### SHORT EXERCISE
Can you format each line of the records below as a JSON list of strings, one string per line, with blank lines and the pictures left out?

### TASK MATERIAL
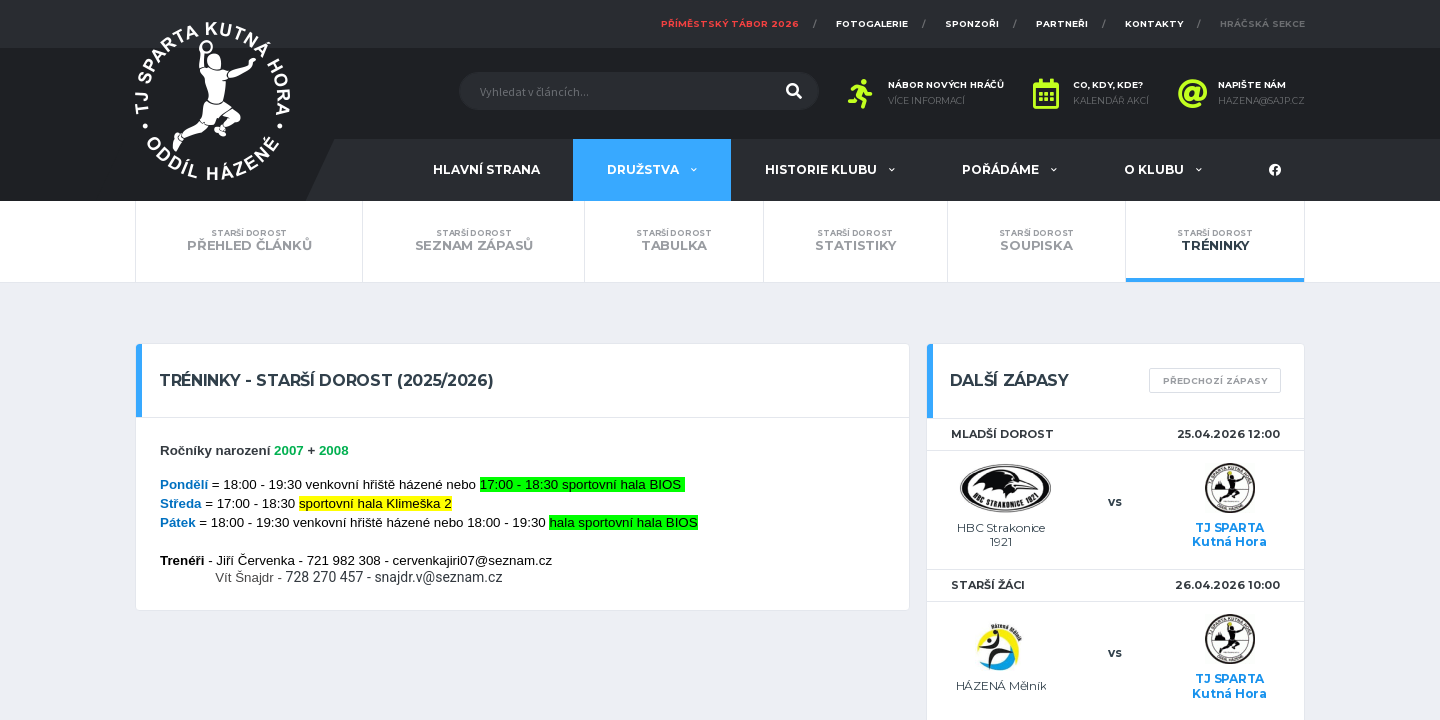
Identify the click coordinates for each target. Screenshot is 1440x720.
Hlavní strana (486, 169)
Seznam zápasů (473, 241)
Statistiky (855, 241)
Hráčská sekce (1262, 23)
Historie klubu (822, 169)
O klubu (1155, 169)
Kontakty (1154, 23)
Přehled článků (249, 241)
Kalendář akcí (1111, 101)
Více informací (926, 101)
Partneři (1062, 23)
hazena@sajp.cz (1261, 101)
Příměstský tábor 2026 (730, 23)
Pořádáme (1002, 169)
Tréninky (1215, 241)
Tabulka (674, 241)
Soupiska (1037, 241)
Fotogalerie (872, 23)
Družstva (644, 169)
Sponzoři (972, 23)
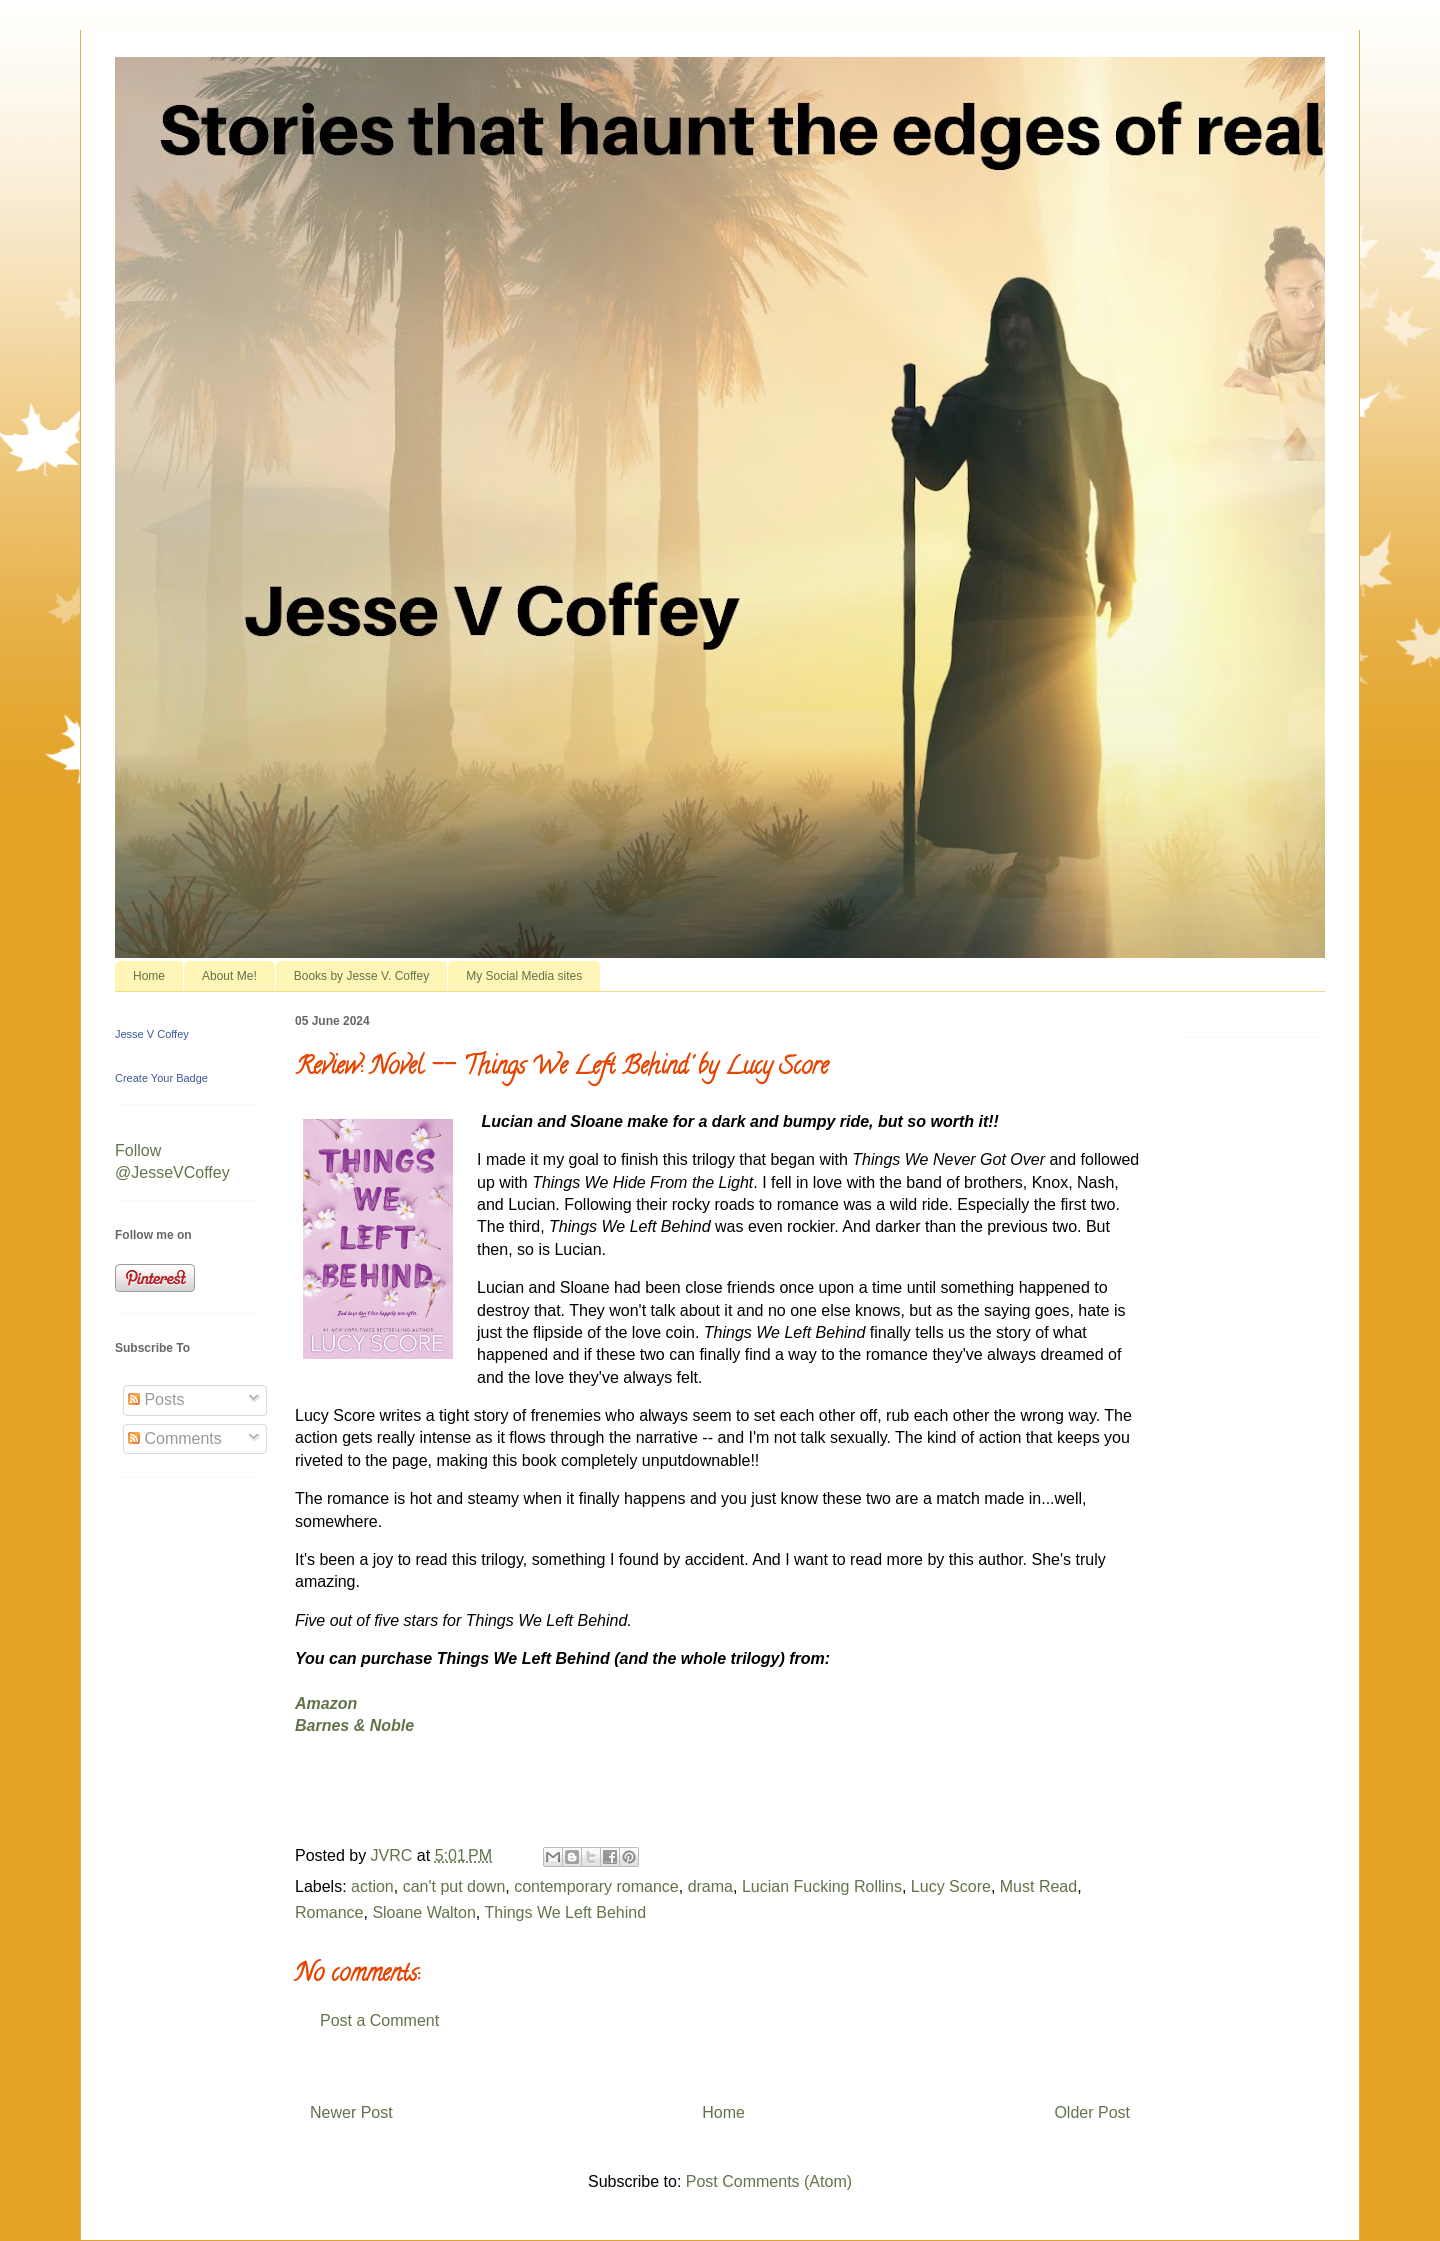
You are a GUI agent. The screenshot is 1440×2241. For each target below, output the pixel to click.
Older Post (1092, 2112)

### EXERCISE RESPONSE
[
  "Identify the click coordinates for each target. Screenshot is 1440x720.",
  "Hlavní strana (486, 169)",
  "Seznam zápasů (473, 241)",
  "Statistiky (855, 241)",
  "Hráčská sekce (1262, 23)",
  "Historie klubu (822, 169)",
  "O klubu (1155, 169)",
  "Kontakty (1154, 23)",
  "Přehled článků (249, 241)",
  "Kalendář akcí (1111, 101)",
  "Více informací (926, 101)",
  "Partneři (1062, 23)",
  "hazena@sajp.cz (1261, 101)",
  "Příměstský tábor 2026 (730, 23)",
  "Pořádáme (1002, 169)",
  "Tréninky (1215, 241)",
  "Tabulka (674, 241)",
  "Soupiska (1037, 241)",
  "Fotogalerie (872, 23)",
  "Družstva (644, 169)",
  "Sponzoři (972, 23)",
  "You are a GUI agent. The screenshot is 1440×2241. For each target below, output the pixel to click.",
  "Older Post (1092, 2112)"
]